Data provided —
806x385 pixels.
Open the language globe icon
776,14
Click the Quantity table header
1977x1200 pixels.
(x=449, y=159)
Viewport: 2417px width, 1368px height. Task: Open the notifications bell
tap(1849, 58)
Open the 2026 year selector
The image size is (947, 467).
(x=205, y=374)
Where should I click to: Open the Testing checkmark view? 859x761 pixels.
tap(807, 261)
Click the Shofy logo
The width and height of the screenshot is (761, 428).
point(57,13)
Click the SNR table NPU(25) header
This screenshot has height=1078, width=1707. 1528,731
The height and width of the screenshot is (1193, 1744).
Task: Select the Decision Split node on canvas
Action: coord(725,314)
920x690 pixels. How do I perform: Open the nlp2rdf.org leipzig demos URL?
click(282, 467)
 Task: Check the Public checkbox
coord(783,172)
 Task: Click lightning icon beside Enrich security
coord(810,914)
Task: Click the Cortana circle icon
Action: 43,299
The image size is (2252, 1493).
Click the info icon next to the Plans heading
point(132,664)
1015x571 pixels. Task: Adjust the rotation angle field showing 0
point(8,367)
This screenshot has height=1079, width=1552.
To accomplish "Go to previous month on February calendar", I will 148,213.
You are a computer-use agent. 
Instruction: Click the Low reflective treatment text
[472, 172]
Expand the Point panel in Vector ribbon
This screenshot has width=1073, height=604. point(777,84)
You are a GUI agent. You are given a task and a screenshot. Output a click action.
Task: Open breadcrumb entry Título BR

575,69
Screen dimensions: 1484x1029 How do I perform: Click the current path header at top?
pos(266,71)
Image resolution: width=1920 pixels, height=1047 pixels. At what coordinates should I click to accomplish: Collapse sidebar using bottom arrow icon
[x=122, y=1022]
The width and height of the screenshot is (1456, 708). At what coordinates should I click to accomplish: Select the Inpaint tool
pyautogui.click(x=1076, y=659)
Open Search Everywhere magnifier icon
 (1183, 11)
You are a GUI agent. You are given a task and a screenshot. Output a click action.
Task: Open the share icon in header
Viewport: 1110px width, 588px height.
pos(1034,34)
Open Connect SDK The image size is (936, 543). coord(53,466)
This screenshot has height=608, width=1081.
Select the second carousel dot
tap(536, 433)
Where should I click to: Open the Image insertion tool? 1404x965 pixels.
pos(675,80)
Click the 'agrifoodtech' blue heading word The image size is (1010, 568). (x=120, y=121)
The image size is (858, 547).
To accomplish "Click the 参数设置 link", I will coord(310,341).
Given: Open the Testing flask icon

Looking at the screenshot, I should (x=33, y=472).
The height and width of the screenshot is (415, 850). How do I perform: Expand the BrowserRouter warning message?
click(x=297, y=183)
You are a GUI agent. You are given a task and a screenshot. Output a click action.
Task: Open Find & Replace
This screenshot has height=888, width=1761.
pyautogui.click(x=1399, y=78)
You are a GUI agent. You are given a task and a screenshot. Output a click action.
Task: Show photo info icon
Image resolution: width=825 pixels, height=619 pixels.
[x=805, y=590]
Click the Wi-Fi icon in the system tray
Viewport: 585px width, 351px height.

Problem requirements — Please copy each entry. Leave nothing out.

Response area —
806x385 pixels.
Open the language globe icon
776,14
Click the Quantity table header
1977x1200 pixels.
(x=449, y=159)
Viewport: 2417px width, 1368px height. Task: Open the notifications bell
tap(1849, 58)
Open the 2026 year selector
The image size is (947, 467).
(x=205, y=374)
Where should I click to: Open the Testing checkmark view? 859x761 pixels.
tap(807, 261)
Click the Shofy logo
The width and height of the screenshot is (761, 428).
point(57,13)
Click the SNR table NPU(25) header
This screenshot has height=1078, width=1707. 1528,731
The height and width of the screenshot is (1193, 1744).
Task: Select the Decision Split node on canvas
Action: coord(725,314)
920x690 pixels. How do I perform: Open the nlp2rdf.org leipzig demos URL?
click(282, 467)
 Task: Check the Public checkbox
coord(783,172)
 Task: Click lightning icon beside Enrich security
coord(810,914)
Task: Click the Cortana circle icon
Action: 43,299
The image size is (2252, 1493).
Click the info icon next to the Plans heading
point(132,664)
1015x571 pixels. Task: Adjust the rotation angle field showing 0
point(8,367)
This screenshot has height=1079, width=1552.
To accomplish "Go to previous month on February calendar", I will 148,213.
You are a computer-use agent. 
Instruction: Click the Low reflective treatment text
[472, 172]
Expand the Point panel in Vector ribbon
This screenshot has width=1073, height=604. point(777,84)
You are a GUI agent. You are given a task and a screenshot. Output a click action.
Task: Open breadcrumb entry Título BR

575,69
Screen dimensions: 1484x1029 How do I perform: Click the current path header at top?
pos(266,71)
Image resolution: width=1920 pixels, height=1047 pixels. At what coordinates should I click to accomplish: Collapse sidebar using bottom arrow icon
[x=122, y=1022]
The width and height of the screenshot is (1456, 708). At what coordinates should I click to accomplish: Select the Inpaint tool
pyautogui.click(x=1076, y=659)
Open Search Everywhere magnifier icon
 (1183, 11)
You are a GUI agent. You are given a task and a screenshot. Output a click action.
Task: Open the share icon in header
Viewport: 1110px width, 588px height.
pos(1034,34)
Open Connect SDK The image size is (936, 543). coord(53,466)
This screenshot has height=608, width=1081.
Select the second carousel dot
tap(536, 433)
Where should I click to: Open the Image insertion tool? 1404x965 pixels.
pos(675,80)
Click the 'agrifoodtech' blue heading word The image size is (1010, 568). (x=120, y=121)
The image size is (858, 547).
To accomplish "Click the 参数设置 link", I will coord(310,341).
Given: Open the Testing flask icon

Looking at the screenshot, I should (x=33, y=472).
The height and width of the screenshot is (415, 850). How do I perform: Expand the BrowserRouter warning message?
click(x=297, y=183)
You are a GUI agent. You are given a task and a screenshot. Output a click action.
Task: Open Find & Replace
This screenshot has height=888, width=1761.
pyautogui.click(x=1399, y=78)
You are a GUI agent. You are given a task and a screenshot. Output a click action.
Task: Show photo info icon
Image resolution: width=825 pixels, height=619 pixels.
[x=805, y=590]
Click the Wi-Fi icon in the system tray
Viewport: 585px width, 351px height.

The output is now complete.